All nitrogen-fixing bacteria and archaea utilize a unique series of enzymes with complex metal cofactors to convert atmospheric dinitrogen into ammonia. These enzymes, collectively known as nitrogenases, are classified based on their metal cofactors into molybdenum (Mo), vanadium (V), or iron-only (Fe) nitrogenases. Nitrogenase consists of two metalloprotein components: the iron (Fe) protein (NifH) and the molybdenum-iron (MoFe) protein (NifDK) or its homologous counterparts. Structurally, the MoFe protein exist as an α2β2 tetramer, while the Fe protein exists as a homodimer harboring a [4Fe-4S] cluster. Electron transfer occurs through a stepwise relay from the Fe protein to the MoFe protein, involving the P-cluster and the catalytic FeMo cofactor.

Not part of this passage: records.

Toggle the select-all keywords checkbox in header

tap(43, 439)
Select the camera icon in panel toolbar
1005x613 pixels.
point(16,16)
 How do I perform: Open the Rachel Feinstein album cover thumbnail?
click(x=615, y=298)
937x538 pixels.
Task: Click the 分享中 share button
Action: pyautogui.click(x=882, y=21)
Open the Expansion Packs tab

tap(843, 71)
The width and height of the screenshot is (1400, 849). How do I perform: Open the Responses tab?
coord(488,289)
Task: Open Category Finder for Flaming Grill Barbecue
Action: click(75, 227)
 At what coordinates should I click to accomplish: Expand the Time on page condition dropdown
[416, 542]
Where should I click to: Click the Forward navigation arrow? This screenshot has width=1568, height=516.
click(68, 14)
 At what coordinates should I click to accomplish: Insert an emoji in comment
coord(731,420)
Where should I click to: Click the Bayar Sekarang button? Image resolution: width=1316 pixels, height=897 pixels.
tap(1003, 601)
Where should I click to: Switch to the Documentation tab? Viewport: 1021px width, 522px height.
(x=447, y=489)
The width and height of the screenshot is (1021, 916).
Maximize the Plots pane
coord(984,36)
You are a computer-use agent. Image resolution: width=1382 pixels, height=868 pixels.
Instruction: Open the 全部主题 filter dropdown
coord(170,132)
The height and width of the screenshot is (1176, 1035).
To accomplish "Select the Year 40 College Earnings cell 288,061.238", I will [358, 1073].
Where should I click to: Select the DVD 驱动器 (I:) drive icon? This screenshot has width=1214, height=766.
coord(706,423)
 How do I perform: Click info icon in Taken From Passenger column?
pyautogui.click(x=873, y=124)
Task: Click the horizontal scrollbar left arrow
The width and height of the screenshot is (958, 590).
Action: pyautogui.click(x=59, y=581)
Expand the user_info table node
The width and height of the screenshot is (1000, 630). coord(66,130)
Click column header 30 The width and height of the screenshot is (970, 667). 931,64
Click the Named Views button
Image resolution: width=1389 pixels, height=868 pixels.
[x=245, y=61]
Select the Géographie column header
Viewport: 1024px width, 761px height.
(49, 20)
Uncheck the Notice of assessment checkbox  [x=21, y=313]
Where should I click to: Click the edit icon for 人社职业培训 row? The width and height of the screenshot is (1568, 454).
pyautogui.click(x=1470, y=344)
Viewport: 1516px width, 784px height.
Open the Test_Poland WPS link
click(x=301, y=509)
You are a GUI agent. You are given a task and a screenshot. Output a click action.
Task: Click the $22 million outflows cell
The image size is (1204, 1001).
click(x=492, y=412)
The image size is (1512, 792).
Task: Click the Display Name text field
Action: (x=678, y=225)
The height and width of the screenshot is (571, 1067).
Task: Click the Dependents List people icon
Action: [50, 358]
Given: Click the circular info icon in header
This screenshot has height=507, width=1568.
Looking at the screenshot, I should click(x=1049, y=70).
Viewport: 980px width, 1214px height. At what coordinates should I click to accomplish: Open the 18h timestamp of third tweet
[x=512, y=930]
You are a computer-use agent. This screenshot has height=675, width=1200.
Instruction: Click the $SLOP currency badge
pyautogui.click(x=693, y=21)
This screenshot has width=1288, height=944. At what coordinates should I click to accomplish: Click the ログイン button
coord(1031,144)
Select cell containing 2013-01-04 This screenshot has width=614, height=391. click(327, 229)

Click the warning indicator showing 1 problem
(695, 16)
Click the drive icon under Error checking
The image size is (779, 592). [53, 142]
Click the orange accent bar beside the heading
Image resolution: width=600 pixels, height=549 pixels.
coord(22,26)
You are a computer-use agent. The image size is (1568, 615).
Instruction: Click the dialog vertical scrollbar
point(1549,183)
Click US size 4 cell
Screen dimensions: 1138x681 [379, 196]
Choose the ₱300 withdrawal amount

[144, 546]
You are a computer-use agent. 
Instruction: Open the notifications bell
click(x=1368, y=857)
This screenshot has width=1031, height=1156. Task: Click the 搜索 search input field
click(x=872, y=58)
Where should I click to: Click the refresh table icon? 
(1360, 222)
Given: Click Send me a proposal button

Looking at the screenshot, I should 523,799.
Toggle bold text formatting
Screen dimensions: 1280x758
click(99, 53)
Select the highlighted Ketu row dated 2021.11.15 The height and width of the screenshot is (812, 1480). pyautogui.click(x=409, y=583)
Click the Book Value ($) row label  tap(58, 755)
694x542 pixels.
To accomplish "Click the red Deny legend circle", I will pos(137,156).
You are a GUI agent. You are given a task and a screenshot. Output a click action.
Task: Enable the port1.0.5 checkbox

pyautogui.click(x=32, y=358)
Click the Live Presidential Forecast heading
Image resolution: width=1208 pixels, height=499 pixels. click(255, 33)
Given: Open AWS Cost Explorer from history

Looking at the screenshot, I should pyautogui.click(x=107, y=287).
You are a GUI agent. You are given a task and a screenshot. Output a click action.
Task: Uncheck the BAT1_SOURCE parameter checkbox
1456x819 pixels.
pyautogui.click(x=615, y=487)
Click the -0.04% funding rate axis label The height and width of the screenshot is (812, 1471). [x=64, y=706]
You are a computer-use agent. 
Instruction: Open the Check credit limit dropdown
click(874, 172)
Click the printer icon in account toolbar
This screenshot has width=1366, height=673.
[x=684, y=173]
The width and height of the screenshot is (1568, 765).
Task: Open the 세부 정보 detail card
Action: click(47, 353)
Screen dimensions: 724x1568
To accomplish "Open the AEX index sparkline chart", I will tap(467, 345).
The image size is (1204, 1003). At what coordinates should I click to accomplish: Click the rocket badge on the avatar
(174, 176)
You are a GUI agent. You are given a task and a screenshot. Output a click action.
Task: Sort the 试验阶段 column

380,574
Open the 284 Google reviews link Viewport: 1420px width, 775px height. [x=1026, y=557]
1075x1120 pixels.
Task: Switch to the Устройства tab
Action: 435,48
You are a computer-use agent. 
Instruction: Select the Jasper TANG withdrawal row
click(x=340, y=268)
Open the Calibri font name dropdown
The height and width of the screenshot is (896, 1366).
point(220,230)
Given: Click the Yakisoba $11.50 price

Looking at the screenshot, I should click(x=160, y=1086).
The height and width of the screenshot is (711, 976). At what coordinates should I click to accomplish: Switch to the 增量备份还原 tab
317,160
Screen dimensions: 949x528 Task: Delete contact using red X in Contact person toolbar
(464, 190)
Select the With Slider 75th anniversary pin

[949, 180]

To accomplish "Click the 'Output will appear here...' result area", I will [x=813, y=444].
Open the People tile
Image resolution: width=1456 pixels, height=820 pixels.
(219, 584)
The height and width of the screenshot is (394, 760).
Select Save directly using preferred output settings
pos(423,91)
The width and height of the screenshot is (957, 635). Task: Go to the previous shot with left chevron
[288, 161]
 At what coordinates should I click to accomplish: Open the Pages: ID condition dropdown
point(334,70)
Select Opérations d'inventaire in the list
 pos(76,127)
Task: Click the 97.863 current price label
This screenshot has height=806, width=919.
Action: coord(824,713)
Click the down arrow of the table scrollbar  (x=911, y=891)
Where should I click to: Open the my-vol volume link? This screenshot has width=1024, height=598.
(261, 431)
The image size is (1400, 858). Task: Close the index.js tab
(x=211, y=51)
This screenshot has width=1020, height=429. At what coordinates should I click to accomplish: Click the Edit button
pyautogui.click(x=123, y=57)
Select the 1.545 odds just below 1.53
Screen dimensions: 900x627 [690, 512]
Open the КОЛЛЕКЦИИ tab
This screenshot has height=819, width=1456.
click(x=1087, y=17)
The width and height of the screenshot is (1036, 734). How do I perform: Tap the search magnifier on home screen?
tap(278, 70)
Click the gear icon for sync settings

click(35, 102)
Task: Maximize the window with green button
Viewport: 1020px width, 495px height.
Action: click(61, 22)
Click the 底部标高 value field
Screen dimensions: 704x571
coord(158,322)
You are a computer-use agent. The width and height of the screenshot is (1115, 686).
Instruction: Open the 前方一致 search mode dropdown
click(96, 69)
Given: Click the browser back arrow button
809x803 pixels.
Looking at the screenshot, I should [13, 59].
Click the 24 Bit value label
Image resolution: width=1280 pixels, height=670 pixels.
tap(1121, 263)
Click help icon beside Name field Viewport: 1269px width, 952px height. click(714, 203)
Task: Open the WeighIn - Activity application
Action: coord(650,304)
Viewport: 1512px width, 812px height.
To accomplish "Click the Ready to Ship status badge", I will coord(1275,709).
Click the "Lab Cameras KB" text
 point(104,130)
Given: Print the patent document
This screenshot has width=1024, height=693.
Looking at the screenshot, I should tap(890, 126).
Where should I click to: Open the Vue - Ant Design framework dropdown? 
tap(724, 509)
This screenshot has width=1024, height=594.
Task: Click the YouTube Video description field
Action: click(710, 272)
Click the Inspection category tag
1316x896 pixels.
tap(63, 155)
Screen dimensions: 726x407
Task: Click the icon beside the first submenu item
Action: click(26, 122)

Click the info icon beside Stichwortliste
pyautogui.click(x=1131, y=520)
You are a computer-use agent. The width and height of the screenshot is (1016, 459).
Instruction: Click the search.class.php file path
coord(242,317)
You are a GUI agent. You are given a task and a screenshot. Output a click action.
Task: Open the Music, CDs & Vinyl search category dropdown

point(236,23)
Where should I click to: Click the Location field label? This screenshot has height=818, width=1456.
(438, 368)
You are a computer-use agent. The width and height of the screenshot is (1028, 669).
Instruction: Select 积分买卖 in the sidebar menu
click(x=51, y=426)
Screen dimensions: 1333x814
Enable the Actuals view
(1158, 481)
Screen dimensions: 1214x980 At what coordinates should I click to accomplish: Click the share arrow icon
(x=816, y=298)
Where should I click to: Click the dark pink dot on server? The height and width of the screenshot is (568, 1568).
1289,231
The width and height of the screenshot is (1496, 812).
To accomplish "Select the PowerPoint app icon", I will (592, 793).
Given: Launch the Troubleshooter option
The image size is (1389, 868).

Despite extensive studies on nitrogenase, key aspects of its regulation remain enigmatic, particularly in methanogenic archaea where unique inhibitory mechanisms may influence its function. Here, we employed a combination of structural and biochemical approaches to probe nitrogenase under conditions that mimic its native regulatory environment. Our cryo-EM findings unveil distinct protein-mediated interactions that modulate nitrogenase activity through a hierarchical and coordinated inhibition process. The interplay of these regulatory elements suggests an intricate network of structural complexity and inhibitory mechanism, potentially involving conformational gating and higher order complex structure within the catalytic core.
The insights gained from this study provide a deeper understanding of nitrogenase regulation in methanogens, distinguishing it from its bacterial counterparts. These findings highlight the complexity of enzymatic control in anaerobic archaea and pave the way for future investigations into nitrogen fixation strategies and their evolutionary implications.